Hands free, beautiful light, all controlled from the back of the camera.

Hands free, beautiful light, all control from the back of the camera.

Results

The Apollo produces beautiful light, as you would expect from a large soft light source. The recessed front panel makes it easy to feather the light from the Apollo on or off of your subject. I found that tilting each Speedlite’s head, to hit the sides and not the back of the Apollo, produced a more even light, with no noticeable hot spots.

On the left, the heads are pointed to the back of the softbox, which gives you a hotspot. On the right, the heads are pointed at the sides of the softbox, no hotspot.

On the left, the heads are pointed to the back of the softbox, which gives you a hotspot. On the right, the heads are pointed at the sides of the softbox, no hotspot.

The quality of light is very nice, beautiful in fact, but what really makes the Apollo shine is the Triflash inside. I could put my one of my White Lightning in the Apollo, but anytime I want to make a change to the power setting of the flash, I would have to open the diffusion, make the power change, then close the diffusion and go back to camera and continue to shoot. But with the Triflash and the long TTL cable, I can make those changes from the back of the camera and never have to touch the Apollo.

I also have played with removing the front diffusion panel for some shoots, to get a little more power and contrast from the Speedlites. With the panel flipped up, the silver interior creates very nice light with a little extra pop.

And before I go to much further, I do want to point out that even with the master flash pointed to the back of the Apollo and the diffusion panel down, I can still trigger other Speedlites outside the Apollo as long as they stay in the line of site.

Conclusion

I am happy to announce that I have found my combination of chocolate and peanut butter when it comes to lighting. In the few short weeks of owning the Apollo and the Triflash, I have done most of my shooting with this new combo. Not because I feel the need to get my money’s worth out of the purchase, but because I now have big studio lighting results, from a small and lightweight setup with the Apollo and Triflash.
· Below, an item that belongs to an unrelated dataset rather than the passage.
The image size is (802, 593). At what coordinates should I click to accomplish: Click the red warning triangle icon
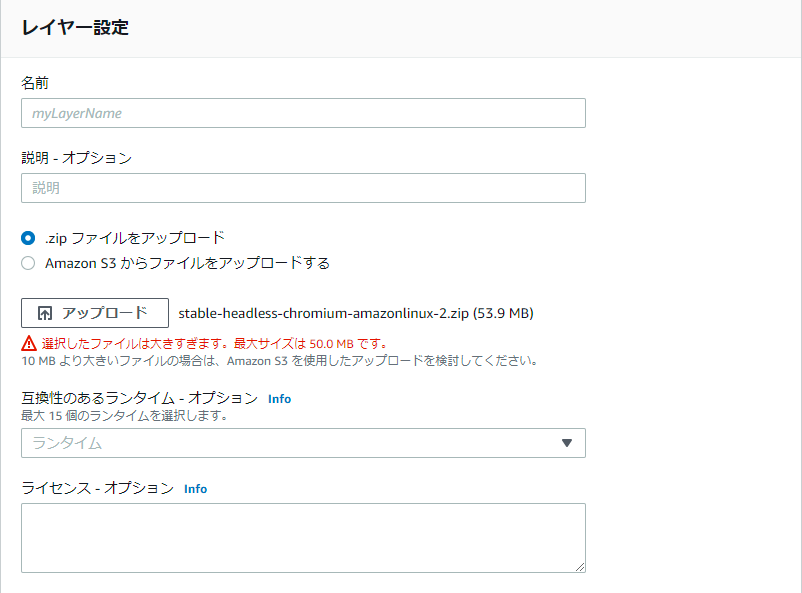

There are some shortcomings to this system. While I think softboxes work better in windy conditions, I worry that the umbrella attachment the Apollo uses is too weak and may not hold up as well as a traditional speed ring attachment on a softbox.
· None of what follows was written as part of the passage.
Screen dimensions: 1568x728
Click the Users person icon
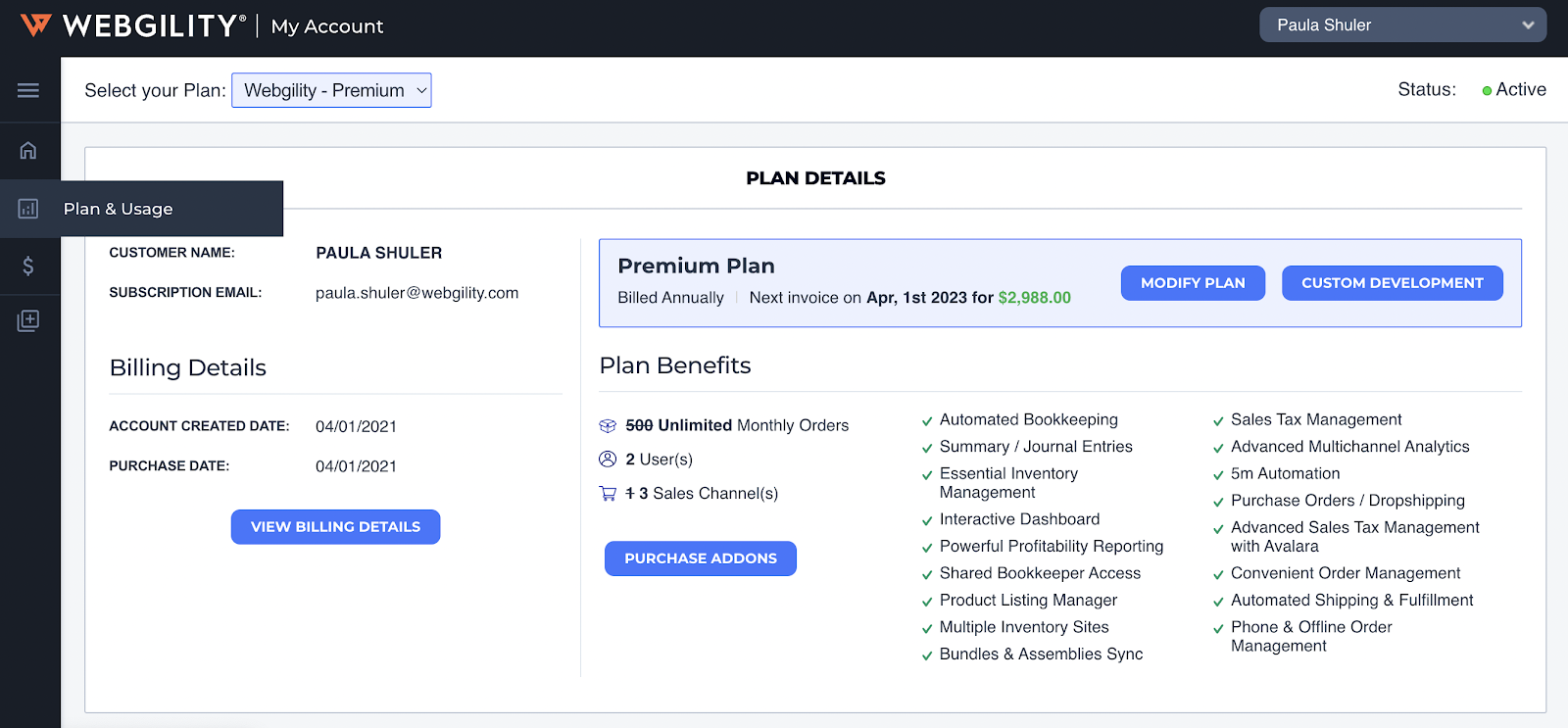tap(608, 460)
I also think that while the Triflash has improved in this newest version with the clamping mechanism for the flashes, the attachment for the umbrella is a simple screw, and could benefit from a better clamping mechanism, to hold the big umbrellas, softboxes and brollies that many shooters will attach to the Triflash.

I also want to point out that the Triflash is perfect for use without the softbox, as I have used it many times with bare flashes when using the High Speed Sync mode in my Canon Speedlite system. The three lights make a much larger light source and doesn’t require me to attach several different types of clamps to a stand to hold multiple Speedlites.
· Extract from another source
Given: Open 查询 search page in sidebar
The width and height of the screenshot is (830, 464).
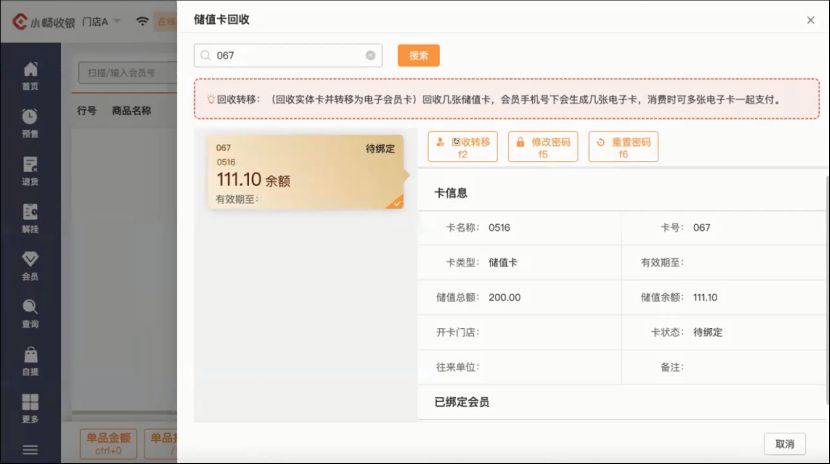Looking at the screenshot, I should coord(30,314).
Kelsey brought to you by High Speed Sync and the number f/2.8

Kelsey brought to you by High Speed Sync and the number f/2.8

Last is the real lack of tilt when using the Apollo. While I found a way around this with the use of C-stand, many shooters will not have a C-stand available and will have trouble tilting this softbox with out one. I am not sure there is a real easy way around this, and I think it is something you have to live with when using the Apollo. It also requires that I have to include a C-stand when planning on using this setup, which is not a lightweight stand to be caring around in the field.

All of these points are really small, and very critical about both the Apollo and the Triflash. The simple fact is I have a big beautiful light source, that is lightweight, easy to setup and tear down, works with both Manual and TTL settings with my Canon system, and with a long TTL cable, I can control all of this without having to touch the softbox once it is in place. My only real regret is that I didn’t purchase this combination sooner.

Chloe shot with bare Speedlites using High Speed Sync. The Triflash made this so simple and easy.

Chloe shot with bare Speedlites using High Speed Sync. The Triflash made this so simple and easy.